Leitsatz (amtlich)

Ein Rechtsanwalt, der einen fristgebundenen Schriftsatz am letzten Tag der Frist per Fax einreichen will, muss sicherstellen, dass auf die Faxnummer des Empfängers ohne Schwierigkeiten zugegriffen werden kann.

 

Normenkette

ZPO § 233

 

Verfahrensgang

OLG Nürnberg (Beschluss vom 25.11.2002)

LG Nürnberg-Fürth

 

Tenor

Die Rechtsbeschwerde gegen den Beschluss des 11. Zivilsenats des OLG Nürnberg v. 25.11.2002 wird auf Kosten des Klägers als unzulässig verworfen.

Der Gegenstandswert für das Rechtsbeschwerdeverfahren beträgt 21.865,74 Euro.

 

Gründe

I.

Durch Urt. v. 9.8.2002 hat das LG Nürnberg-Fürth eine Klage, die der Kläger gegen die Beklagten in einer Anwaltshaftungssache erhoben hatte, abgewiesen. Gegen das am 14.8.2002 zugestellte Urteil hat der Kläger durch seinen Prozessbevollmächtigten Berufung eingelegt.
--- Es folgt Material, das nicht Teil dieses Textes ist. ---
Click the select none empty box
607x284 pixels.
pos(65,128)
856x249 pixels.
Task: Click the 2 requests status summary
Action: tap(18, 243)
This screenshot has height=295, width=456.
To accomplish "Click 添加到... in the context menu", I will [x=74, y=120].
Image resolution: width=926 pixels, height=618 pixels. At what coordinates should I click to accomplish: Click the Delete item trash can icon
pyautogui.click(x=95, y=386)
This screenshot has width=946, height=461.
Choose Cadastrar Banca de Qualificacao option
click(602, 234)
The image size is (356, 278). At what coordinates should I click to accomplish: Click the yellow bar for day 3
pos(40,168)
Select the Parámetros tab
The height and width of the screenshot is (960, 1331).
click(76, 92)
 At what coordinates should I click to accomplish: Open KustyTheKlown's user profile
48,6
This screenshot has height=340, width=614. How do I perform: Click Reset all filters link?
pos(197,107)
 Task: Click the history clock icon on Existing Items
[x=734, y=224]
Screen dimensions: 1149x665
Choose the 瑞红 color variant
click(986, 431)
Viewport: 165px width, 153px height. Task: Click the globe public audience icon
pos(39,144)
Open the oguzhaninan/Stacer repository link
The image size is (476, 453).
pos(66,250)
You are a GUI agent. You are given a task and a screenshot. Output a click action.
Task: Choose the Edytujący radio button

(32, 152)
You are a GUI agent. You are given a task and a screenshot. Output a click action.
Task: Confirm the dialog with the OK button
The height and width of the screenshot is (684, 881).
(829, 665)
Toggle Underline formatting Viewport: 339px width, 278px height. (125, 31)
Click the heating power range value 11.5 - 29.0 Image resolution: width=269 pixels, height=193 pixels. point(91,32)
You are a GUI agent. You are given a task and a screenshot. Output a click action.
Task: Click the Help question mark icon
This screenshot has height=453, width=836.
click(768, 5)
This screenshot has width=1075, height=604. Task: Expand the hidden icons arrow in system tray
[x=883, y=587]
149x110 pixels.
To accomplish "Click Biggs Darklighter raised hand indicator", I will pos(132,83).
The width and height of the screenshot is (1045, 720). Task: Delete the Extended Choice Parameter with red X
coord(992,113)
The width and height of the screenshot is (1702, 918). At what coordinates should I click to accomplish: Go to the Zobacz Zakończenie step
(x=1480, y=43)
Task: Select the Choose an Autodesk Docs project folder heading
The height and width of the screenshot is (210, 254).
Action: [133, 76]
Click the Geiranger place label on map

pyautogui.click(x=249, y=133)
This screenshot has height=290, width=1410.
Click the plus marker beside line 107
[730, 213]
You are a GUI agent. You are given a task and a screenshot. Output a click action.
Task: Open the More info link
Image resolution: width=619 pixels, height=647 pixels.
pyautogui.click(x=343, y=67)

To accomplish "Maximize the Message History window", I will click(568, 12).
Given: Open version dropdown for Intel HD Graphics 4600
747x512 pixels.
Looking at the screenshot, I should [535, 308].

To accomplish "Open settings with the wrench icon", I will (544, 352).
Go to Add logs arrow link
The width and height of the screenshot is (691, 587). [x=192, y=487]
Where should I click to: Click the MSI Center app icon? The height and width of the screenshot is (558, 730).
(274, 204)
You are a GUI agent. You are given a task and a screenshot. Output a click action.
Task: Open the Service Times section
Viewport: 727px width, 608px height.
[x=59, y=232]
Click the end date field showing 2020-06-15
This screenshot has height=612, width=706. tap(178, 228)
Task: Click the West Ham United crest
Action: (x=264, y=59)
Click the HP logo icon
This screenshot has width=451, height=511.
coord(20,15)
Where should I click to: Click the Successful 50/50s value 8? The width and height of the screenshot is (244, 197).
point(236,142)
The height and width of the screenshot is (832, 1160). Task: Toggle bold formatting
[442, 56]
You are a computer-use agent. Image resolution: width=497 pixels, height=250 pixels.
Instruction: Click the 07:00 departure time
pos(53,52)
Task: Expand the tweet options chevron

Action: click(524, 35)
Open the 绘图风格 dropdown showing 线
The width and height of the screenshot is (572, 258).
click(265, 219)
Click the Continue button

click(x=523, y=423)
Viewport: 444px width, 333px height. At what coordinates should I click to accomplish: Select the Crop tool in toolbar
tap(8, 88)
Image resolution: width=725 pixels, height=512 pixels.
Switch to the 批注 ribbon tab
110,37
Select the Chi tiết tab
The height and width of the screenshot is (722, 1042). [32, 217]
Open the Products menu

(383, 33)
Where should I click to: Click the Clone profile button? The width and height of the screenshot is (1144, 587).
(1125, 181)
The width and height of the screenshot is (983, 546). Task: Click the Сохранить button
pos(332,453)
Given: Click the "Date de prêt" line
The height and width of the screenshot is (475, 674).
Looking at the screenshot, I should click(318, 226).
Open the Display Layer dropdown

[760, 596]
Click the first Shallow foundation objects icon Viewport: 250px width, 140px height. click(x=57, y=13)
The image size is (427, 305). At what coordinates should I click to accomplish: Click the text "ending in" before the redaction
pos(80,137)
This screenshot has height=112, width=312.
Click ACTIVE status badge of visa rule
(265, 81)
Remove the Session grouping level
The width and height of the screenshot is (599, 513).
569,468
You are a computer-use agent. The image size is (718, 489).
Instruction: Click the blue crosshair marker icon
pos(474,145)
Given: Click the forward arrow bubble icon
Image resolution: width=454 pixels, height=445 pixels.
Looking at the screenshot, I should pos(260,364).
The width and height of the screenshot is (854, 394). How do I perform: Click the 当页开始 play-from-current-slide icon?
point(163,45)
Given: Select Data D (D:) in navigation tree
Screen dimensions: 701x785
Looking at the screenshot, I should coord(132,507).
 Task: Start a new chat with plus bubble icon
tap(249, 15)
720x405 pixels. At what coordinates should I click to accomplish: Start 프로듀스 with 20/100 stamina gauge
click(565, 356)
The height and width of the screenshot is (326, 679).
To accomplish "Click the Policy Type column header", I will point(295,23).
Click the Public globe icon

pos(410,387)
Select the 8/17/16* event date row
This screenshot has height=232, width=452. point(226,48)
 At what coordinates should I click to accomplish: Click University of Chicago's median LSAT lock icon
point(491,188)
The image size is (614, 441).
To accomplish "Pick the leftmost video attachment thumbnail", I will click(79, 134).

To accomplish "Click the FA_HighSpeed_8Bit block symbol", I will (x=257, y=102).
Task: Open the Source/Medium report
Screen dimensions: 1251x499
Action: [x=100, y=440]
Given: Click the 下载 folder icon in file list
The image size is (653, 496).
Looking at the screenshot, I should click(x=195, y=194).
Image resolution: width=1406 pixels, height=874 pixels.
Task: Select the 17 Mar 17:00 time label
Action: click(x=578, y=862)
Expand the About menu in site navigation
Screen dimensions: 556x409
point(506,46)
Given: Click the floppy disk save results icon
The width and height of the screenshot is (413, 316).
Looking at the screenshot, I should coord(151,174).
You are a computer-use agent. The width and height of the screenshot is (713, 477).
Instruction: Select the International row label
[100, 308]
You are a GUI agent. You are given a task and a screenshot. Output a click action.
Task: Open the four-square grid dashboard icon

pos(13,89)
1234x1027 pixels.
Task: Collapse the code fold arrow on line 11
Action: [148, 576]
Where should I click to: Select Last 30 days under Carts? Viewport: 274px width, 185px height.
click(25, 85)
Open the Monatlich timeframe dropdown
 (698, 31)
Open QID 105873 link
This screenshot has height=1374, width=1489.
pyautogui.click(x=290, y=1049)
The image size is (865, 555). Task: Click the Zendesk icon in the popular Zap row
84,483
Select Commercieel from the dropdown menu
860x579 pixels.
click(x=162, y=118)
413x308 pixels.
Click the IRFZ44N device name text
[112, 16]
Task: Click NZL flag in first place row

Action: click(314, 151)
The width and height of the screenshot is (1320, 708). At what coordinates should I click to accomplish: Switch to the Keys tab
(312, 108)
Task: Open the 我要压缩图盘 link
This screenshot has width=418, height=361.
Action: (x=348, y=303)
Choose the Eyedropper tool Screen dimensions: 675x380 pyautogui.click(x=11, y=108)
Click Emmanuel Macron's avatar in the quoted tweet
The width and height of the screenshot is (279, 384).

Die Berufungsschrift ging am Montag, den 16.9.2002 kurz nach 16.00 Uhr auf dem Faxgerät des LG Nürnberg-Fürth ein. Ein Mitarbeiter des LG brachte die Berufungsschrift am Morgen des 17.9.2002 in die Einlaufstelle des OLG Nürnberg, das sich in demselben Gebäude befindet. Mit Schriftsatz v. 30.9.2002 hat der Kläger Wiedereinsetzung in den vorigen Stand gegen die Versäumung der Berufungsfrist beantragt. Zur Begründung hat sein Prozessbevollmächtigter vorgetragen:

Er habe seiner Mitarbeiterin am 16.9.2002 den Auftrag erteilt, die Berufungsschrift zu fertigen, sie seinem Kanzleikollegen zur Prüfung und Unterschrift vorzulegen und zur Fristwahrung an das zuständige Rechtsmittelgericht zu faxen. Als die Mitarbeiterin gegen 16.00 Uhr den unterschriebenen Schriftsatz an das OLG Nürnberg habe faxen wollen, habe sie festgestellt, dass sie die Faxnummer nicht gekannt habe. In der Geschäftsstelle des OLG sei telefonisch niemand mehr zu erreichen gewesen. Deshalb habe sie sich mit dem LG verbinden lassen, weil ihr die Faxnummer des LG aus den Akten bekannt gewesen sei. Die Dame vom LG habe die Frage, ob sie einen per Fax gesendeten Schriftsatz entgegennehme, bejaht. Daraufhin habe sie ihr die Berufungsschrift gefaxt. Danach habe sie die Dame nochmals angerufen und sich den Eingang bestätigen lassen. Sie habe auch gefragt, ob die Dame das Schriftstück weiterleitete. Das habe diese zugesagt. Die Mitarbeiterin habe geglaubt, damit werde die Frist gewahrt, weil sie davon ausgegangen sei, dass der Schriftsatz umgehend weitergeleitet werde. Nach seiner Rückkehr in die Kanzlei habe der Prozessbevollmächtigte die Mitarbeiterin gefragt, ob die Berufung eingelegt sei. Sie habe das bejaht und berichtet, dass sie sich den Eingang telefonisch habe bestätigen lassen. Der Mitarbeiterin sei es nicht wichtig erschienen, den Vorgang vollständig zu berichten.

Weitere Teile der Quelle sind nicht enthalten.